Publié le 01/03/2001 par Jean-Michel Vlaeminckx / Catégorie: Entrevue

Comment fait-on pour dresser le portrait de son ancien rédacteur en chef ? L'homme qui vous a mis le pied à l'étrier dans le photojournalisme grâce à Visions, la revue de cinéma des années 80 ? (à une époque où votre serviteur n'avait publié que des photos de René Jacobs, l'un des phares du renouveau de la musique baroque, dans L'Âne, mensuel lacanien, oui, déjà).

 

 Deux solutions. Soit vous prenez du Prozac trois fois par jour, à partir de la veille, soit vous ingurgitez du whisky pur malt, le matin même comme dans l'un des thrillers de John Huston où l'on voit Humphrey Bogart effleurer avec son pouce sa lèvre inférieure.
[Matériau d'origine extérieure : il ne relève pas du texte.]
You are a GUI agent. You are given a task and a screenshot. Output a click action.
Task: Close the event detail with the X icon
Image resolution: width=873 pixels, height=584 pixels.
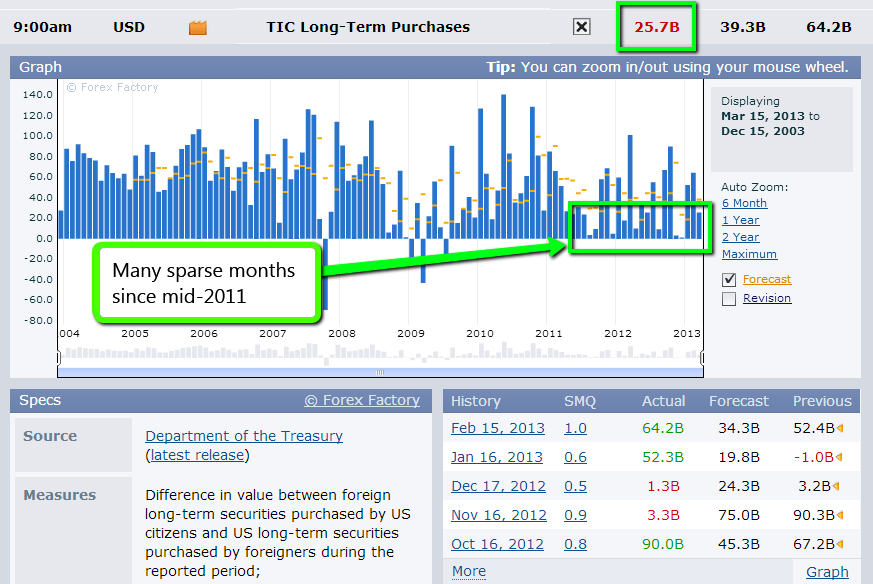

Un traitement de choc qui vous transforme en clone de Palmer, le héros de Pétillon. Mais votre serviteur s'égare. Philippe Reynaert, l'homme aux lunettes blanches que la télévision a popularisé est là devant nous, préférant le thé à notre café noir. Et une fois de plus nous constatons que les hasards de l'Histoire font les meilleures histoires : " Mon père et ma mère vivaient à Marchienne au Pont. Lui était siderurgiste et travaillait à La Providence, elle travaillait dans une miroiterie. Ils ont tous deux quitté le milieu ouvrier pour devenir prédicateurs protestants. Quelques mois après ma naissance, ils se sont installés à Liège où ils ont animé pendant des années un centre de réinsertion sociale pour ex-détenus. J'ai vécu toute mon enfance jusqu'à douze ans en Outre-Meuse.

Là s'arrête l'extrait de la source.